EXTRAHIERTER TEXT =>
┄┄┄┄┄┄┄┄┄┄

Aktuelles

Deutscher Frauenrat kritisiert Gesetzentwurf zur Erhöhung der Verdienstgrenze bei Minijobs

Veröffentlicht vom Deutschen Frauenrat

Der vorliegende Referentenentwurf eines Zweiten Gesetzes zu Änderungen im Bereich der geringfügigen Beschäftigung sieht im Zusammenhang mit der Anhebung des gesetzlichen Mindestlohns auf 12 Euro eine Erhöhung der Geringfügigkeitsgrenze auf 520 Euro monatlich für Minijobs vor. Diese Höhe ist orientiert an einer Wochenarbeitszeit von 10 Stunden und soll zukünftig dynamisch ausgestaltet sein: Steigt der gesetzliche Mindestlohn, steigt automatisch die Einkommensgrenze bei den Minijobs.

Zugleich sollen Maßnahmen getroffen werden, die die Aufnahme einer sozialversicherungspflichtigen Beschäftigung fördern und helfen zu verhindern, dass Minijobs als Ersatz für reguläre Arbeitsverhältnisse missbraucht werden. Auch die Verdienstgrenze bei Midijobs soll von 1.300 auf 1.600 Euro im Monat steigen.

┄┄┄┄┄┄┄┄┄┄

BEREITGESTELLTES MATERIAL =>
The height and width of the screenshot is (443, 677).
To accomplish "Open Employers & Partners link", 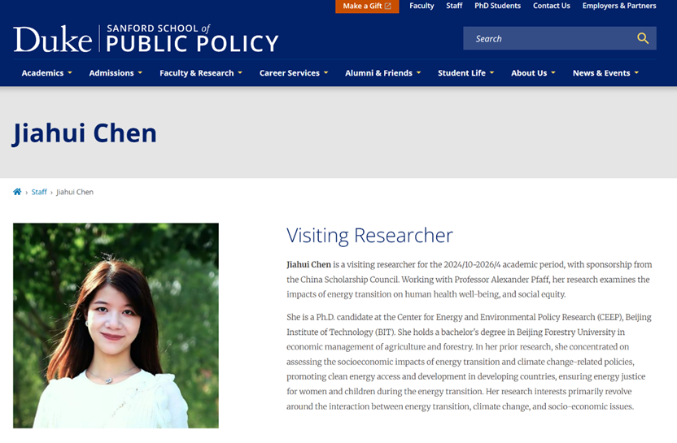I will click(618, 6).
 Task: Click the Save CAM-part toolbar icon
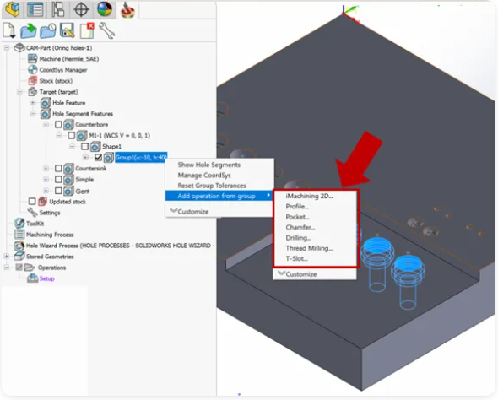[x=67, y=30]
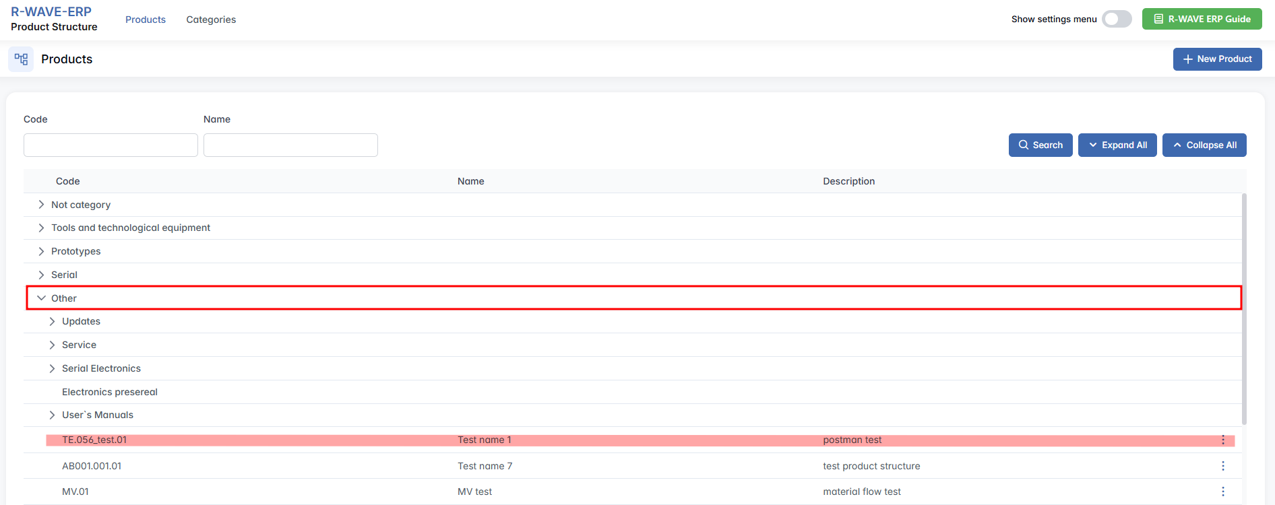
Task: Click the Products tree structure icon
Action: [x=21, y=59]
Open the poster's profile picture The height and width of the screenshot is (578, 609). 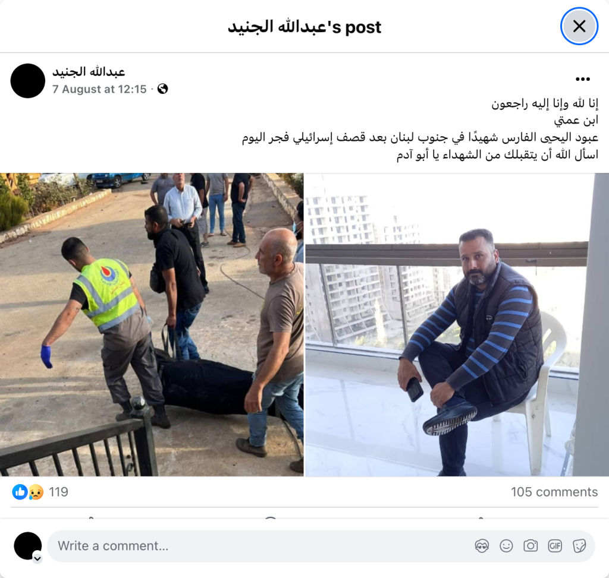27,81
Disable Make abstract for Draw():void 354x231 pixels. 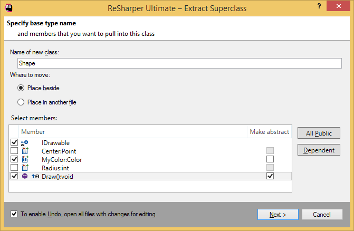click(x=270, y=176)
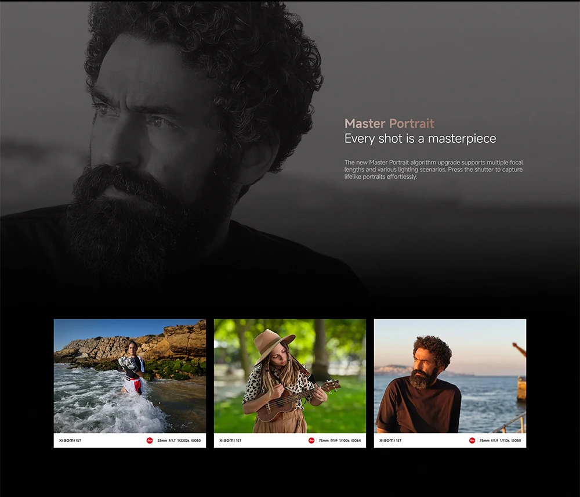Click the woman's tan hat in the ukulele photo

coord(273,344)
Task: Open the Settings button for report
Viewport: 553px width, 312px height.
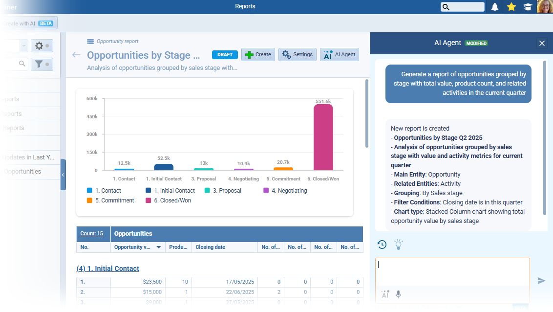Action: point(298,55)
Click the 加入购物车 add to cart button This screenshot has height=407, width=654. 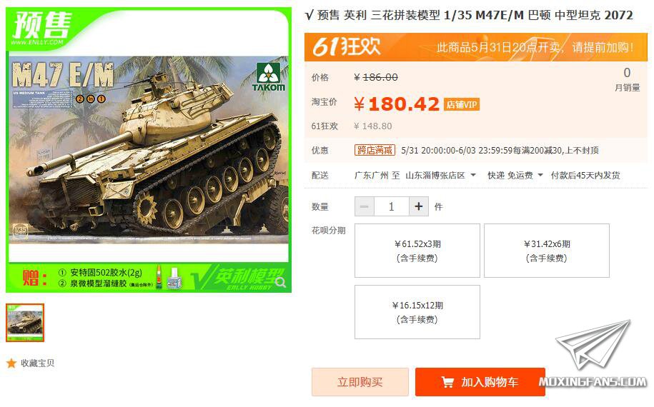(x=480, y=382)
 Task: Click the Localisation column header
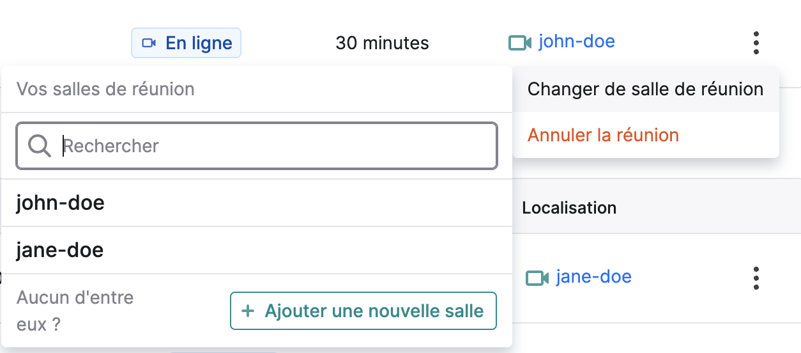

┄┄┄┄┄┄┄┄┄┄

ÜBUNGSFRAGEN =>
A – Bearbeite den Text zu den Minijobs von "Veröffentlicht vom Deutschen" bis einschließlich "im Monat steigen." und gib diesen Abschnitt wieder, wobei "Minijobs" durch "Mini-Jobs" ersetzt wird.
B – Woran orientiert sich laut dem Text zu den Minijobs die geplante Geringfügigkeitsgrenze von 520 Euro monatlich?

GELÖSTE AUFGABEN =>
A –
Veröffentlicht vom Deutschen Frauenrat

Der vorliegende Referentenentwurf eines Zweiten Gesetzes zu Änderungen im Bereich der geringfügigen Beschäftigung sieht im Zusammenhang mit der Anhebung des gesetzlichen Mindestlohns auf 12 Euro eine Erhöhung der Geringfügigkeitsgrenze auf 520 Euro monatlich für Mini-Jobs vor. Diese Höhe ist orientiert an einer Wochenarbeitszeit von 10 Stunden und soll zukünftig dynamisch ausgestaltet sein: Steigt der gesetzliche Mindestlohn, steigt automatisch die Einkommensgrenze bei den Mini-Jobs.

Zugleich sollen Maßnahmen getroffen werden, die die Aufnahme einer sozialversicherungspflichtigen Beschäftigung fördern und helfen zu verhindern, dass Mini-Jobs als Ersatz für reguläre Arbeitsverhältnisse missbraucht werden. Auch die Verdienstgrenze bei Midijobs soll von 1.300 auf 1.600 Euro im Monat steigen.

B – Die Höhe von 520 Euro orientiert sich an einer Wochenarbeitszeit von 10 Stunden. Sie steht im Zusammenhang mit der Anhebung des gesetzlichen Mindestlohns auf 12 Euro.